──────── PAGE

March 10, 1999
THE COUNTY OF DU PAGE AND THE DU PAGE COUNTY BOARD OF REVIEW, PETITIONERS-APPELLANTS,
THE PROPERTY TAX APPEAL BOARD AND JEWEL COMPANIES, INC., RESPONDENTS-APPELLEES.
Petition for Review of Order of the Property Tax Appeal Board. PTAB Docket Nos. 93--03465--C--3 94--03275--C--3 95--03359--C--3
The opinion of the court was delivered by: Justice Geiger
In this consolidated appeal, the petitioners, the County of Du Page and the Du Page County Board of Review (collectively the county), seek direct review of two orders of the Property Tax Appeal Board (the Tax Appeal Board) reducing the assessed valuation of a piece of property leased by the respondent, Jewel Companies, Inc. (Jewel). On appeal, the county argues that the Tax Appeal Board's assessed valuation of the property fails to take into account the amount that the property's market value has been increased as a result of Jewel's right to use certain parking facilities on an adjacent parcel.

────────────────
──────── AVAILABLE DATA

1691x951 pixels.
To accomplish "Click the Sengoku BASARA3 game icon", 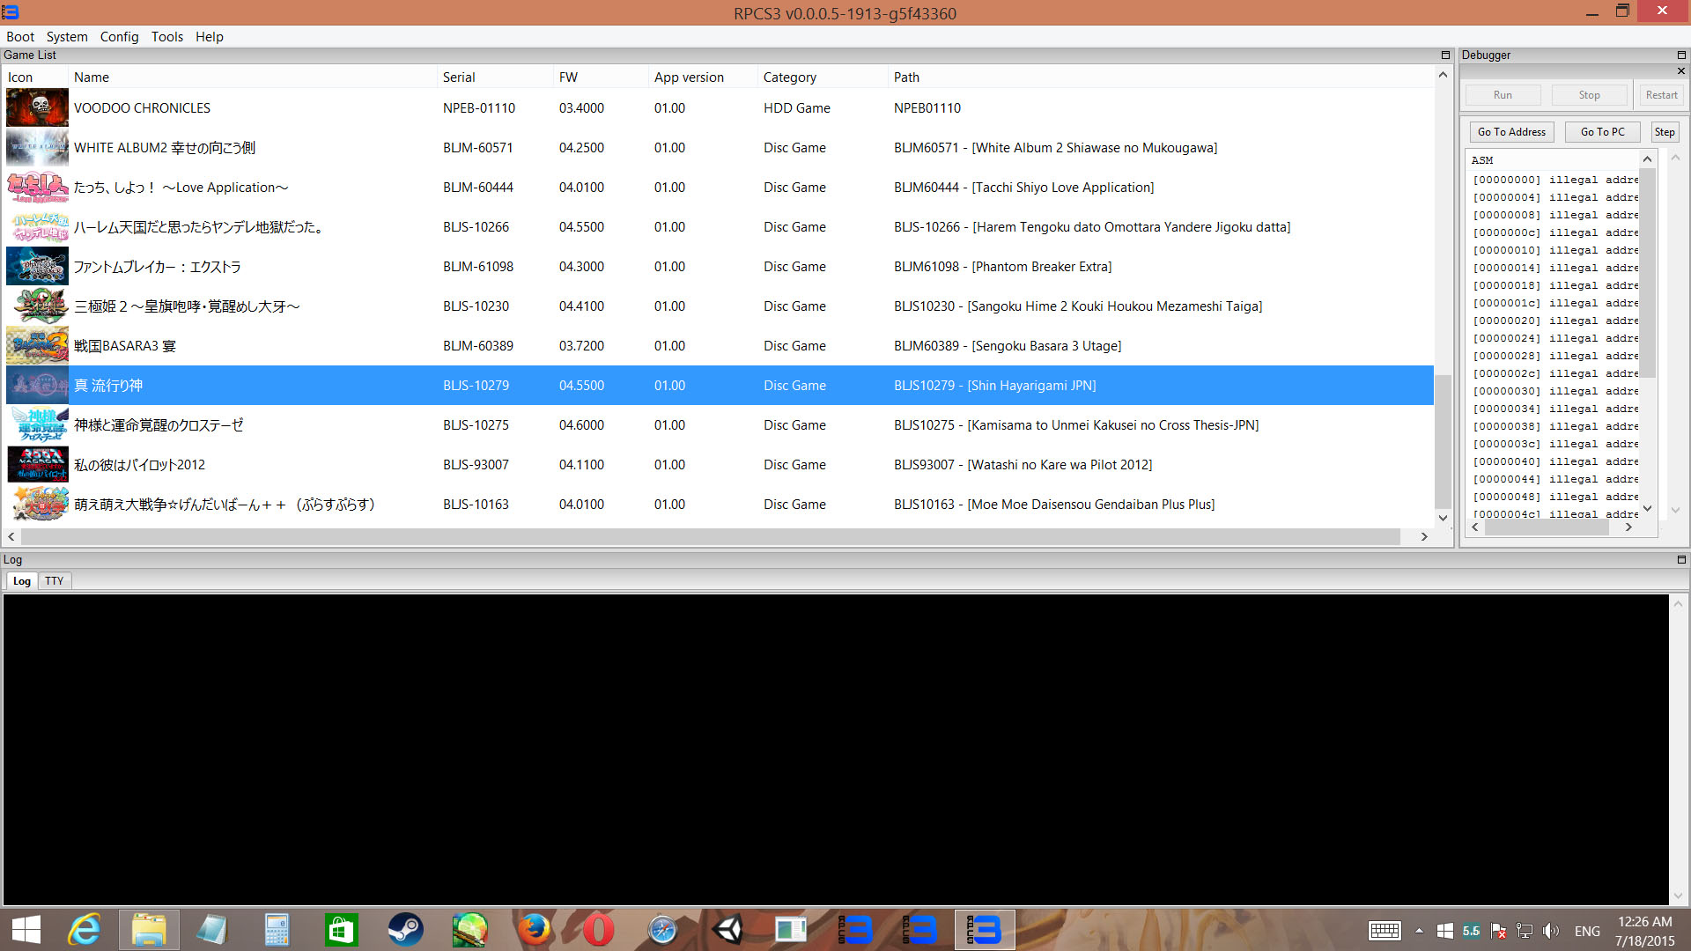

────────────────

**WHAT THIS EXERCISE ASKS**
• 1. Answer these questions about the court opinion:
(a) On what date is the opinion dated?
(b) Which justice delivered the opinion?
(c) According to the county, what right held by Jewel has increased the property's market value?
• 2. Reproduce the court opinion from "March 10, 1999" to "COMPANIES, INC., RESPONDENTS-APPELLEES.", renaming "PETITIONERS-APPELLANTS" as "APPELLANTS".

**EXPECTED RESULTS**
• 1.
(a) March 10, 1999
(b) Justice Geiger
(c) Jewel's right to use certain parking facilities on an adjacent parcel

• 2.
March 10, 1999
THE COUNTY OF DU PAGE AND THE DU PAGE COUNTY BOARD OF REVIEW, APPELLANTS,
THE PROPERTY TAX APPEAL BOARD AND JEWEL COMPANIES, INC., RESPONDENTS-APPELLEES.